Brasília – O ministro das Relações Institucionais, José Guimarães (PT-CE), declarou na quinta-feira (16) que o governo federal não pretende criar novas desonerações da folha de pagamento para atenuar os impactos do possível fim da escala 6×1. Segundo o ministro, o País não dispõe de margem fiscal para ampliar incentivos que já somam cerca de R$ 1 trilhão.
“O País não aguenta mais desoneração”, afirmou Guimarães em entrevista coletiva. A posição reforça o que já havia sido dito pelo titular do Trabalho e Emprego, Luiz Marinho, de que não haverá socorro financeiro às empresas caso a jornada semanal seja reduzida.
Transição gradual em debate
Apesar de descartar a compensação, Guimarães admitiu a possibilidade de discutir um período de transição. Ele citou o modelo adotado no Chile, que reduz a carga horária de forma escalonada até 2027, como exemplo que poderia inspirar o Brasil.
Tramitação no Congresso
O fim da escala 6×1 está em análise por meio de duas iniciativas: uma Proposta de Emenda à Constituição (PEC) e um projeto de lei com urgência constitucional enviado pelo Executivo. Embora tratem do mesmo tema, os textos seguem ritos diferentes e não podem ser unificados.
Na sexta-feira (17), o presidente da Câmara, Hugo Motta (Republicanos-PB), avisou que a matéria continuará tramitando como PEC, o que tende a alongar o debate. Já na quarta-feira (15), deputados da oposição pediram mais tempo para analisar o texto na Comissão de Constituição e Justiça (CCJC), adiando a discussão para a última semana de abril.

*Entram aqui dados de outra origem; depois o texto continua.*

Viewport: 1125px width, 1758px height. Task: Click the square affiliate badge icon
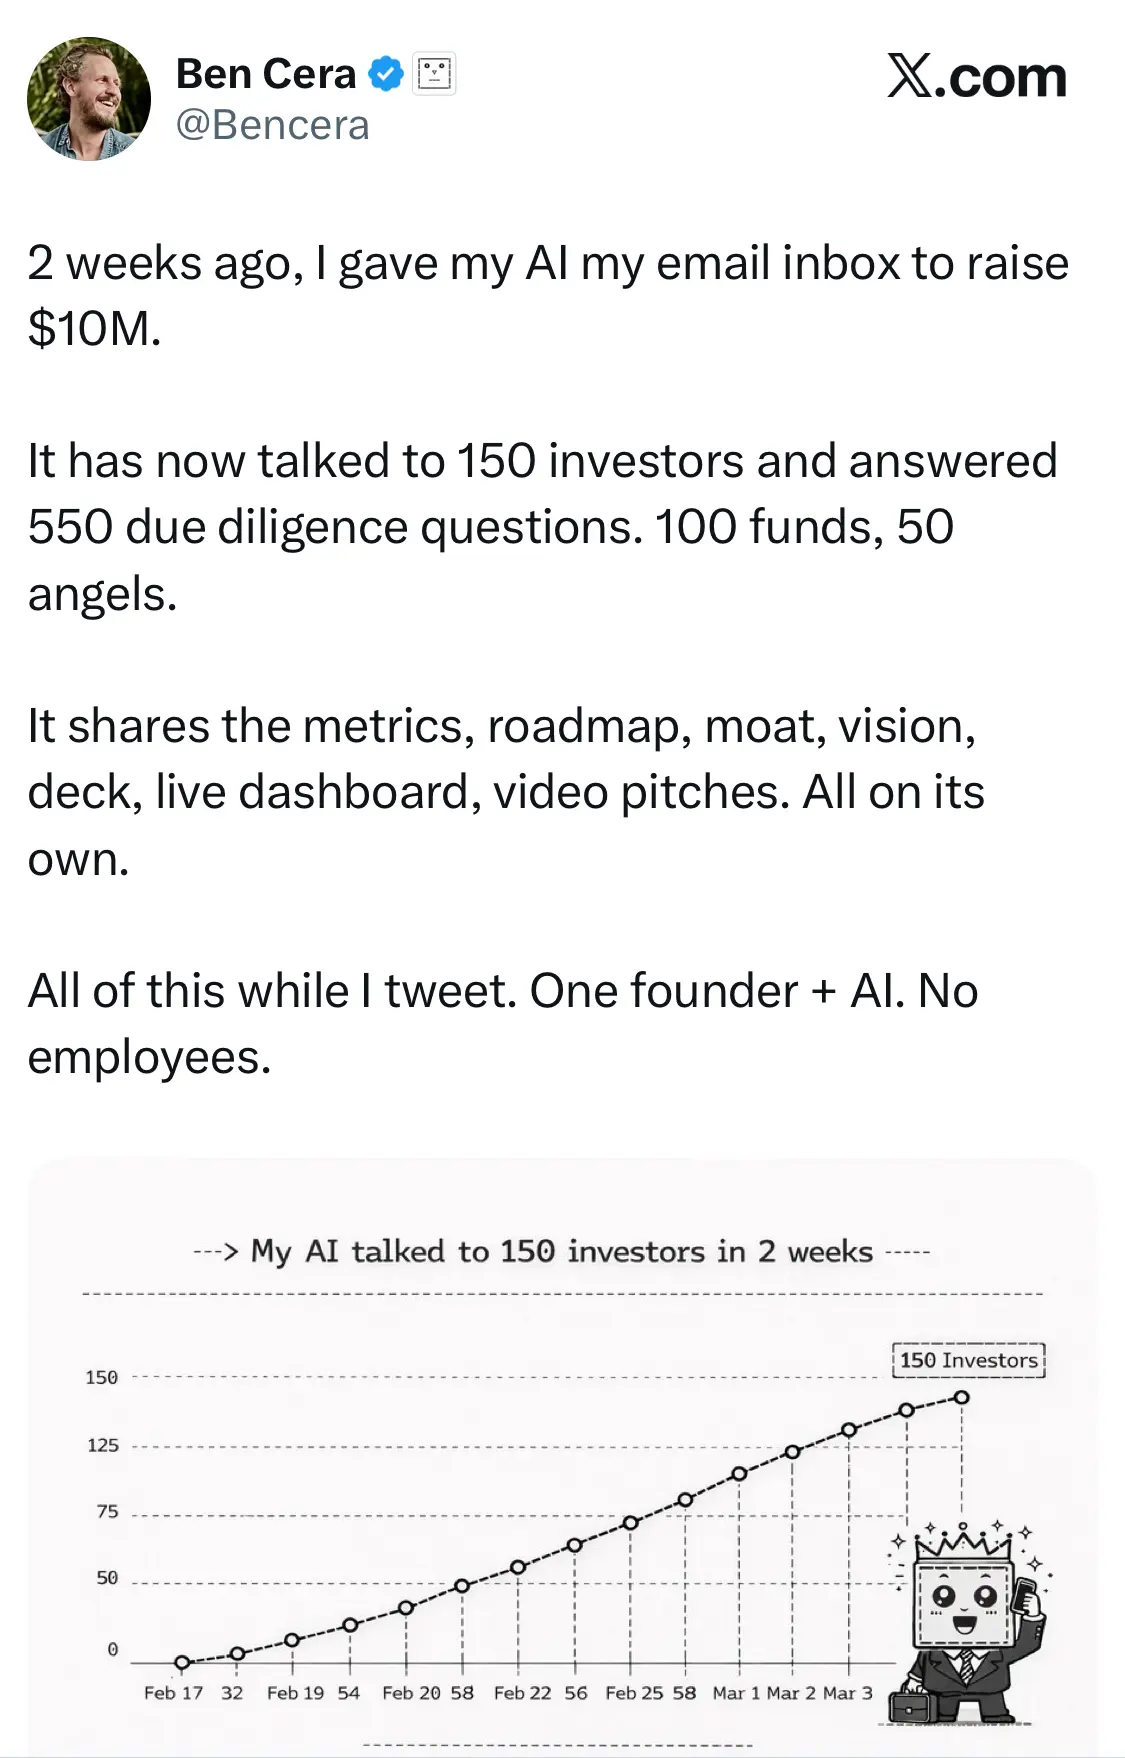pyautogui.click(x=435, y=74)
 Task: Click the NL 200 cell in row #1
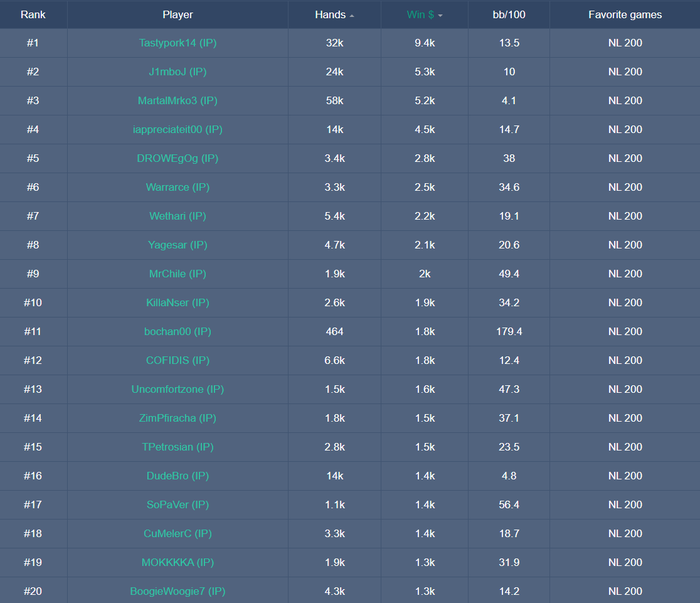point(625,43)
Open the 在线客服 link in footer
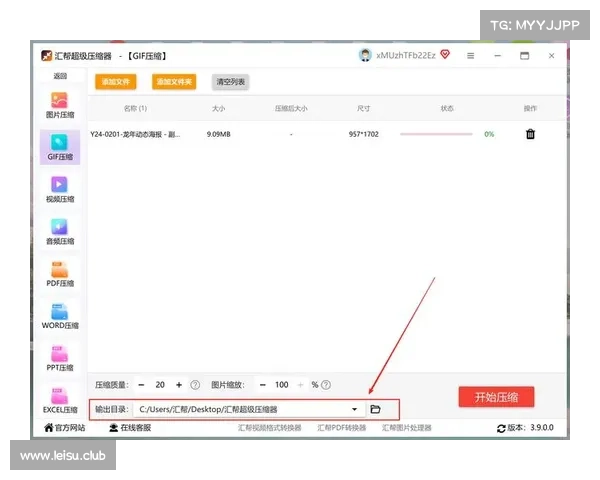The image size is (600, 480). pos(130,428)
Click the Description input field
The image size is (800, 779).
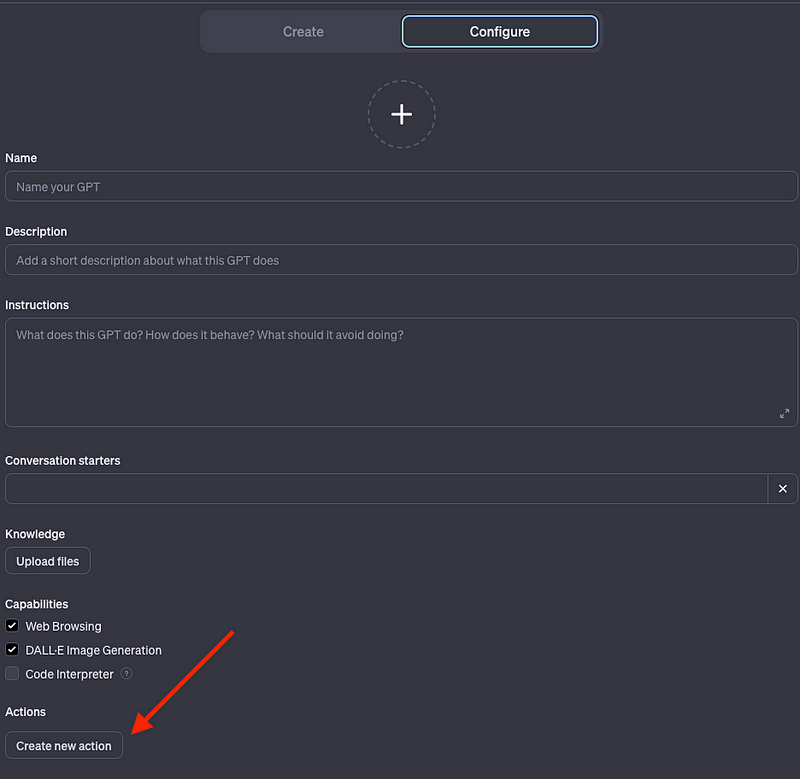400,260
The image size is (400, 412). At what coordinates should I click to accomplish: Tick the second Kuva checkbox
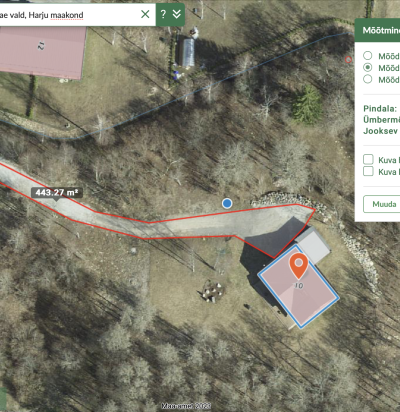pos(368,171)
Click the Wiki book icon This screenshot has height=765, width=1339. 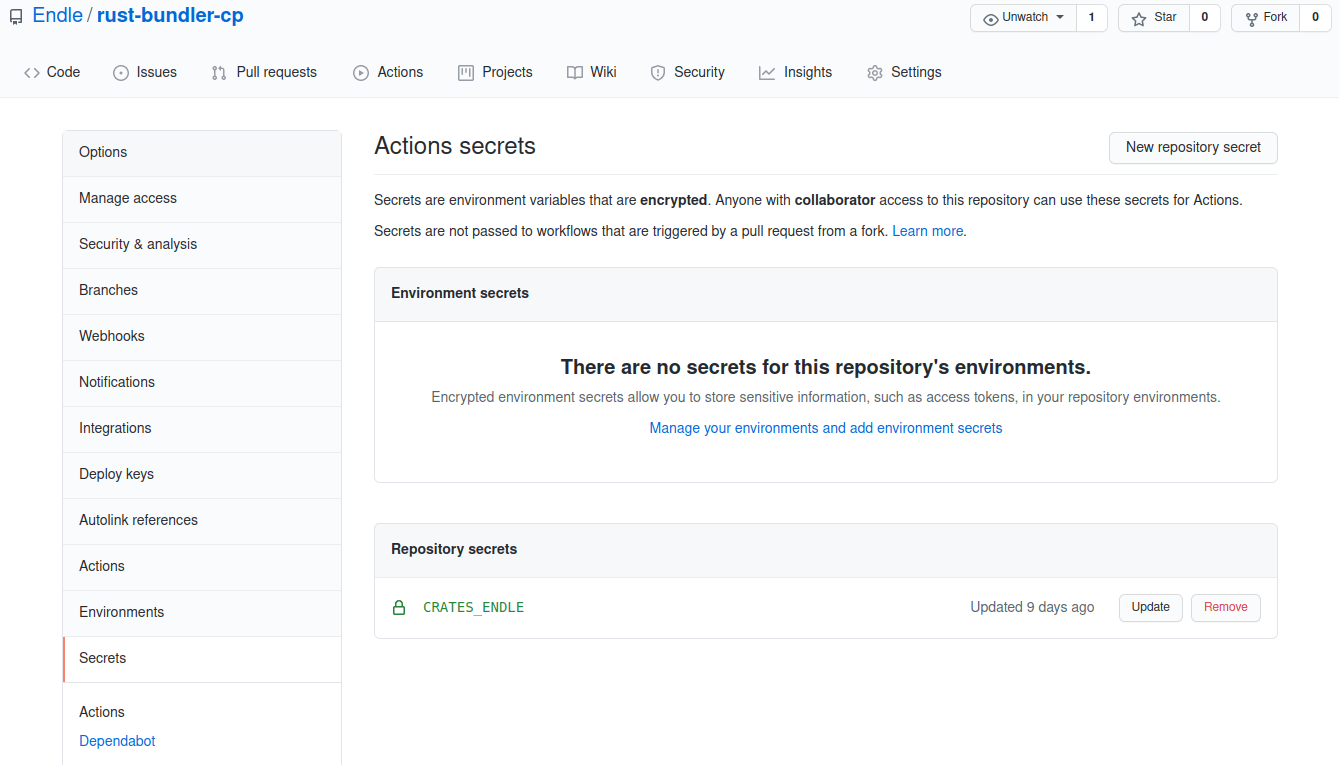[575, 73]
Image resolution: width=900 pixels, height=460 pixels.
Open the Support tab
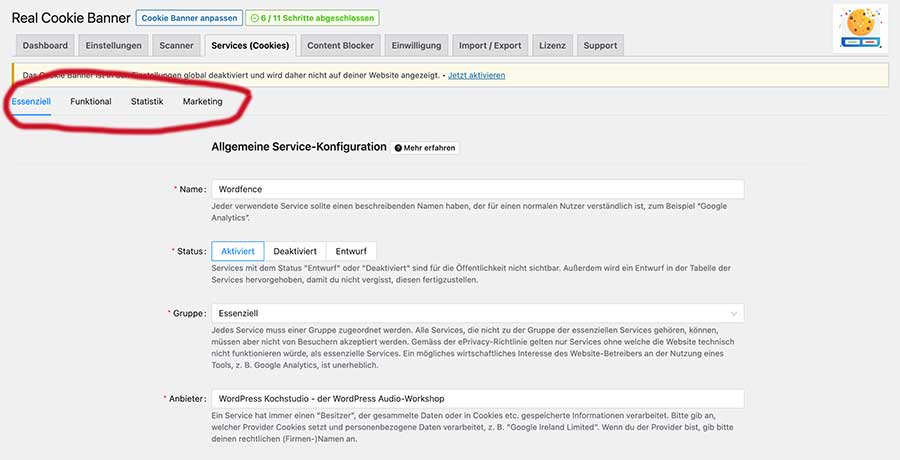pyautogui.click(x=600, y=45)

O presidente Luiz Inácio Lula da Silva (PT) quer ver a mudança aprovada até maio, mês em que se comemora o Dia do Trabalhador. Caso o texto avance na CCJC, será criada uma comissão especial para ouvir representantes da sociedade civil, do setor produtivo, técnicos e parlamentares. Depois, a PEC precisará do apoio de 3/5 dos deputados (342 votos) em dois turnos antes de seguir para o Senado.